→ **Input records**:
== Segment start ==

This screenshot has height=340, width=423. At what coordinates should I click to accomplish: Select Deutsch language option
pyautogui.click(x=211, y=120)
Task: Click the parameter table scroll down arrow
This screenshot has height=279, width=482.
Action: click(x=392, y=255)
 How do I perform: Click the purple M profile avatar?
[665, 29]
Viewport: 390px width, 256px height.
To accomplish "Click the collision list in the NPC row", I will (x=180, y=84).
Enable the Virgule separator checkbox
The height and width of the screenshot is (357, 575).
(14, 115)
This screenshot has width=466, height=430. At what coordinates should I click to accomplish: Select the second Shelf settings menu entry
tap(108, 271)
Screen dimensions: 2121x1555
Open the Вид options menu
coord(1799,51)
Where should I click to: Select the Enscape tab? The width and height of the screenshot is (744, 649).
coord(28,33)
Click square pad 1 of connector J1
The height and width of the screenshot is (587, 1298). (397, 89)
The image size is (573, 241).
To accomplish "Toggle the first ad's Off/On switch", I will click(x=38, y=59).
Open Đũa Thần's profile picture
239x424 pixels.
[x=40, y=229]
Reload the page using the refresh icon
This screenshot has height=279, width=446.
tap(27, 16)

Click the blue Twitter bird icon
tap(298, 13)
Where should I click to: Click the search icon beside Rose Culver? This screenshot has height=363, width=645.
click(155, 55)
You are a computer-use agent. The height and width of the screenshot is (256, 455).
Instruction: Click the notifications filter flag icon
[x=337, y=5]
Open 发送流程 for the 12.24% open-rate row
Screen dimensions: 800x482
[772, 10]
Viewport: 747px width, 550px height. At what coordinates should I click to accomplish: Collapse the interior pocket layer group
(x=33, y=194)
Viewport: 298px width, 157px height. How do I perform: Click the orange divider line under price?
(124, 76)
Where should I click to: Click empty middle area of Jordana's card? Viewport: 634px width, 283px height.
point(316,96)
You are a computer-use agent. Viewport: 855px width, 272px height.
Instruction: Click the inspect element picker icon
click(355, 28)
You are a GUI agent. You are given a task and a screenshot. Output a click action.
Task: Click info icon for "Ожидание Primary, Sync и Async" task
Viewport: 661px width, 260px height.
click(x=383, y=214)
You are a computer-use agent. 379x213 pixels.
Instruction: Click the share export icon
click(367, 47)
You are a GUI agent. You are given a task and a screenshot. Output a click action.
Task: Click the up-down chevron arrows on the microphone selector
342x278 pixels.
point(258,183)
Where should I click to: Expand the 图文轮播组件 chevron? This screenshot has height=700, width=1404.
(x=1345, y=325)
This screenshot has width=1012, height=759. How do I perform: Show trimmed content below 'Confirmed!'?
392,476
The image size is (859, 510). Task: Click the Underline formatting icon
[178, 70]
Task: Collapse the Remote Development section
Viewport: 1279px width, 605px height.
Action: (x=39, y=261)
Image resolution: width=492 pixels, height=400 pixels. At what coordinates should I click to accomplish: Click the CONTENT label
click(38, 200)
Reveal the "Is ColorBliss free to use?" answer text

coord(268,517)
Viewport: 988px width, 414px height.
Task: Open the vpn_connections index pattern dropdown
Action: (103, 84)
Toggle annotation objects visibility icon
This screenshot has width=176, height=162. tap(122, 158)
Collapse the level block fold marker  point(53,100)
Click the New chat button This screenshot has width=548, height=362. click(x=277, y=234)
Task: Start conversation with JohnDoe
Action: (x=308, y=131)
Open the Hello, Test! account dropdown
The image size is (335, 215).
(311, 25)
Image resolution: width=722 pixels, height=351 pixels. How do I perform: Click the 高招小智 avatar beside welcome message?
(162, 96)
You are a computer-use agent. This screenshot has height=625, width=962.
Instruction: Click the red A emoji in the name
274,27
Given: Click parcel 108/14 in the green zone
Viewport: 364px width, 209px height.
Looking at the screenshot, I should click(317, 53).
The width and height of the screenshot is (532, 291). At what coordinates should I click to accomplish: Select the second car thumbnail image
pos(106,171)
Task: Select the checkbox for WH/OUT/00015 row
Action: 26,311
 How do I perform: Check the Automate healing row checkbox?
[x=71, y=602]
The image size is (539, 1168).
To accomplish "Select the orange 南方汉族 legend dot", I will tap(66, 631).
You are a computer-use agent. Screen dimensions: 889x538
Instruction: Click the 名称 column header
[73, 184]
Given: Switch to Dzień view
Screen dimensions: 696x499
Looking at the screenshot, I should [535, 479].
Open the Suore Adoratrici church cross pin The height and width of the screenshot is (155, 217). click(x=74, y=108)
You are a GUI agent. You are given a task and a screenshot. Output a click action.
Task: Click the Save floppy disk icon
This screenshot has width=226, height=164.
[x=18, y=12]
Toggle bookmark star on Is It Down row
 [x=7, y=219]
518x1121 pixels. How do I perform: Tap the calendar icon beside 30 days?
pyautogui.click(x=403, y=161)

== Segment end ==

→ **Exercise instructions**: Copy all lines from the material that hold "agent".

→ **Response below**:
You are a computer-use agent. The height and width of the screenshot is (256, 455).
You are a computer-use agent. Viewport: 855px width, 272px height.
You are a GUI agent. You are given a task and a screenshot. Output a click action.
You are a computer-use agent. 379x213 pixels.
You are a GUI agent. You are given a task and a screenshot. Output a click action.
You are a computer-use agent. This screenshot has height=625, width=962.
You are a computer-use agent. Screen dimensions: 889x538
You are a GUI agent. You are given a task and a screenshot. Output a click action.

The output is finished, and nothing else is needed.